— What the task asks —
Whatever appears in the records apart from pictures must be reproduced exactly.

— Data extracts —

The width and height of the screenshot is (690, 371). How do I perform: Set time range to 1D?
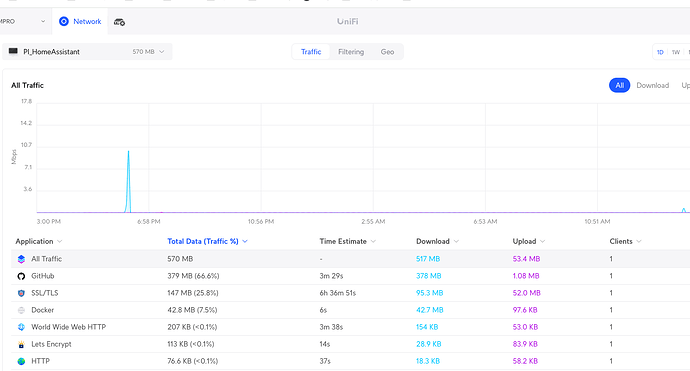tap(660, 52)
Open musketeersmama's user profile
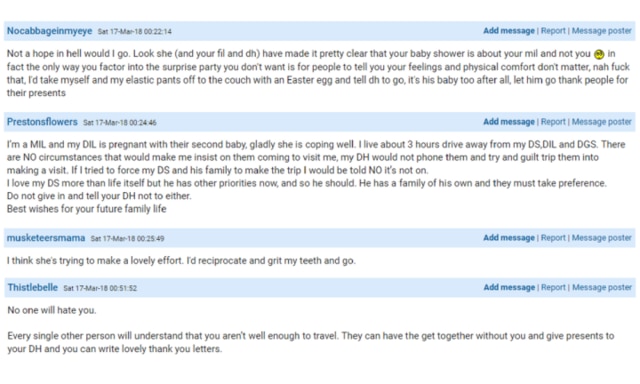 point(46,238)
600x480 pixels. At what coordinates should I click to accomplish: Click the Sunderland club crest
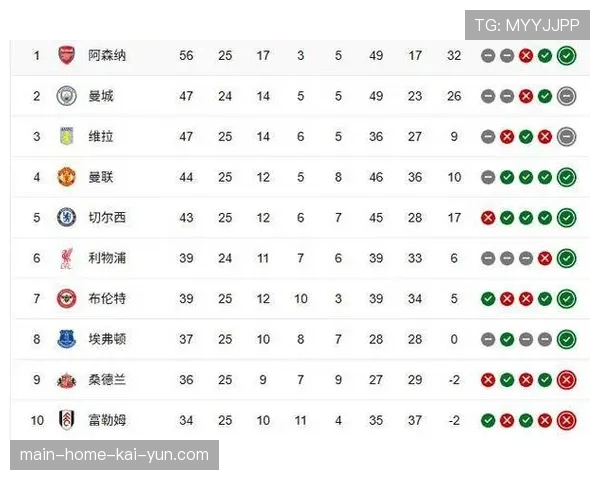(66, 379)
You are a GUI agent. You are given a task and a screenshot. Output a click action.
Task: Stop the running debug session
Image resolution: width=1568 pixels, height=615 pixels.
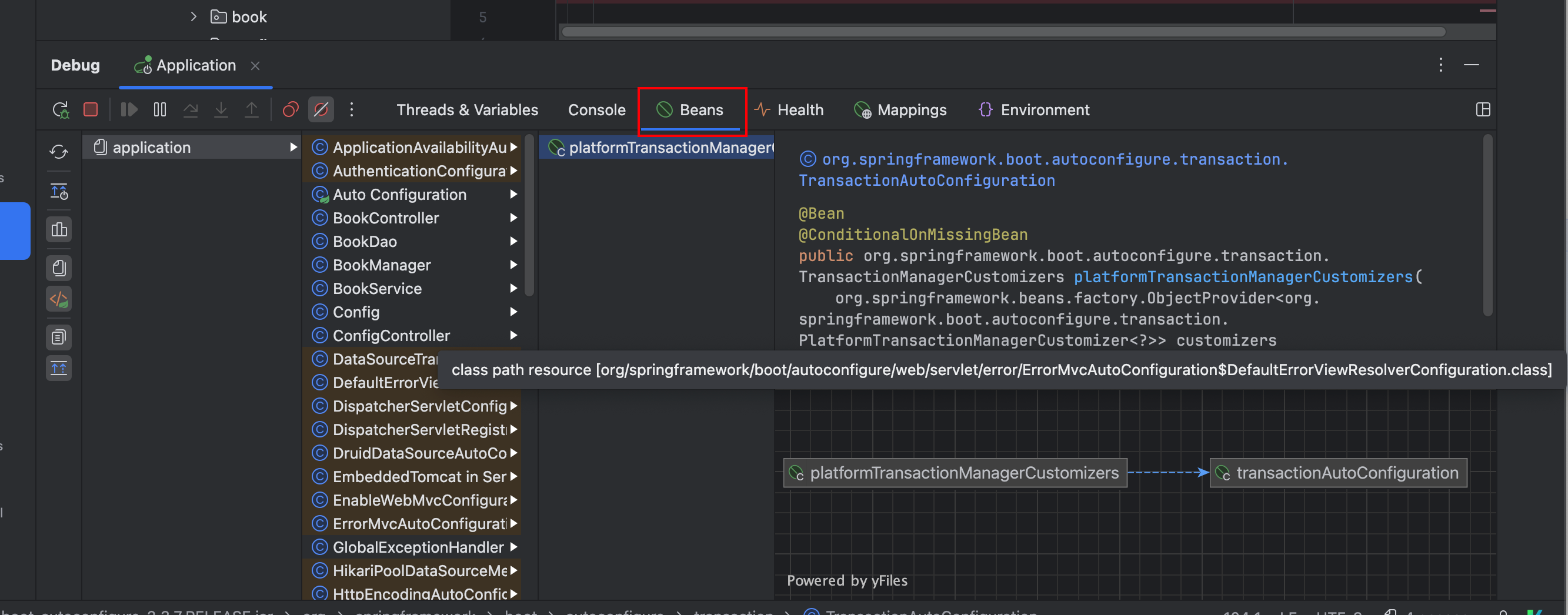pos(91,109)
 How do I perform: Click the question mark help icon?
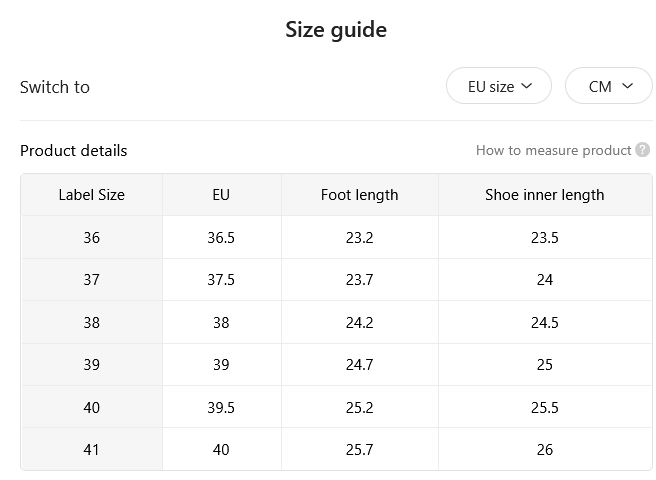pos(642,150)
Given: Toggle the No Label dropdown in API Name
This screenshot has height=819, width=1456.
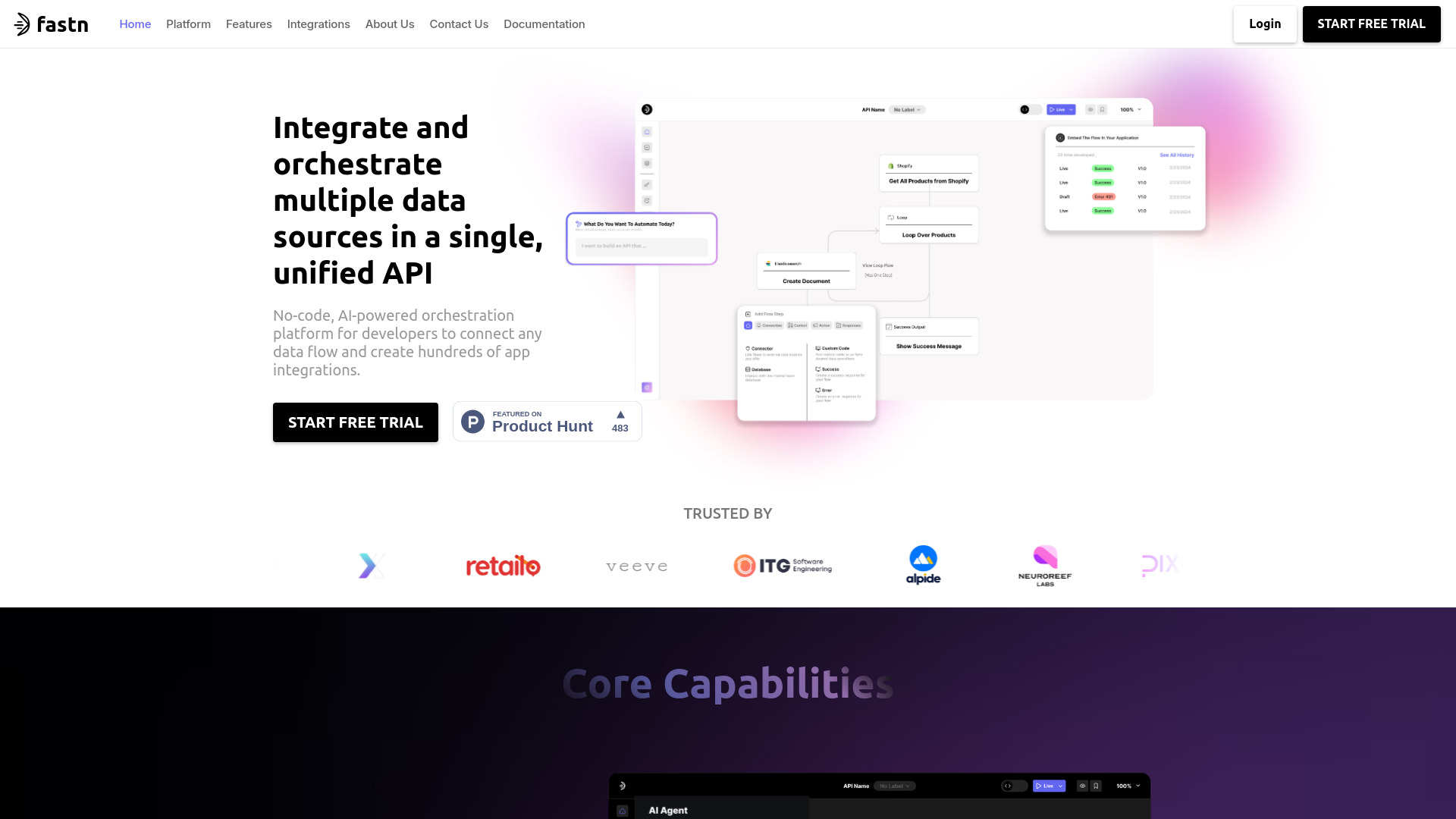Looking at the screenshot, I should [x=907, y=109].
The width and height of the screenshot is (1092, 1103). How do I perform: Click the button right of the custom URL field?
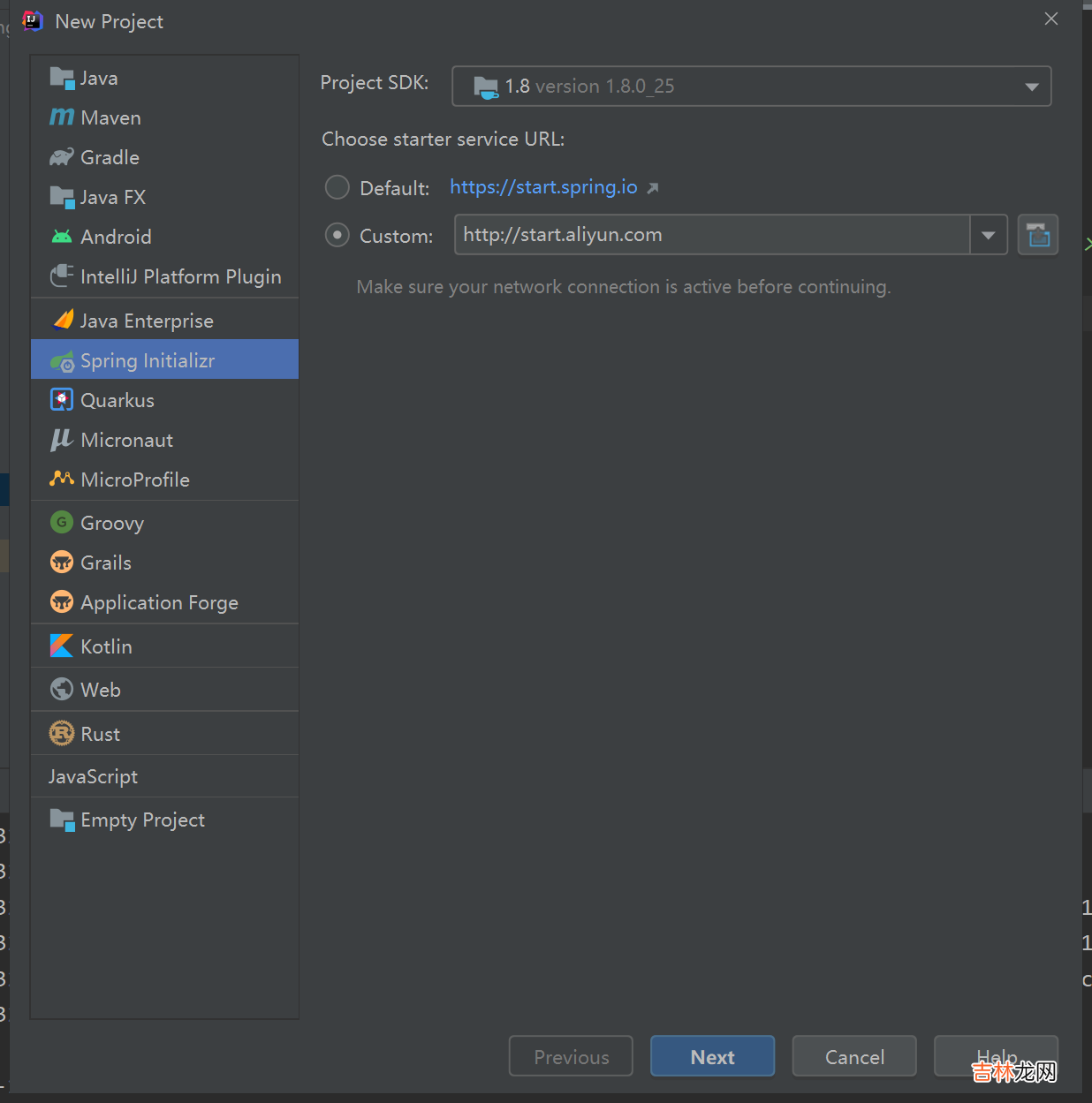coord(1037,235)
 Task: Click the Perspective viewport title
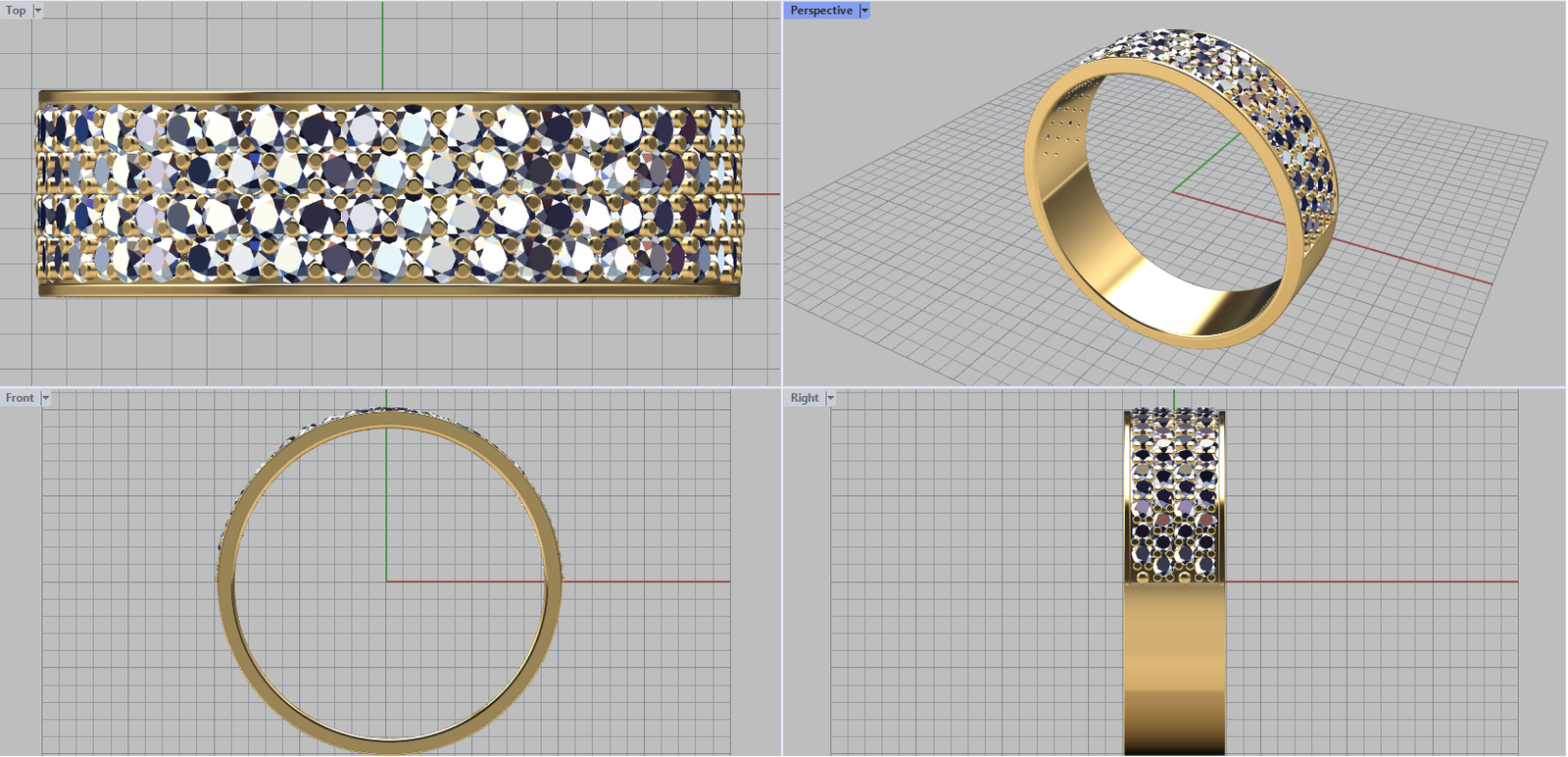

— Solution to this problem —
The width and height of the screenshot is (690, 371). How do I perform: Set time range to 1D?
tap(660, 52)
Open musketeersmama's user profile
 point(46,238)
600x480 pixels. At what coordinates should I click to accomplish: Click the Sunderland club crest
(66, 379)
You are a GUI agent. You are given a task and a screenshot. Output a click action.
Task: Stop the running debug session
Image resolution: width=1568 pixels, height=615 pixels.
pos(91,109)
 How do I perform: Click the question mark help icon?
pos(642,150)
Given: Toggle the No Label dropdown in API Name
This screenshot has height=819, width=1456.
Looking at the screenshot, I should [x=907, y=109].
The width and height of the screenshot is (1092, 1103). How do I perform: Click the button right of the custom URL field?
coord(1037,235)
 Task: Click the Perspective viewport title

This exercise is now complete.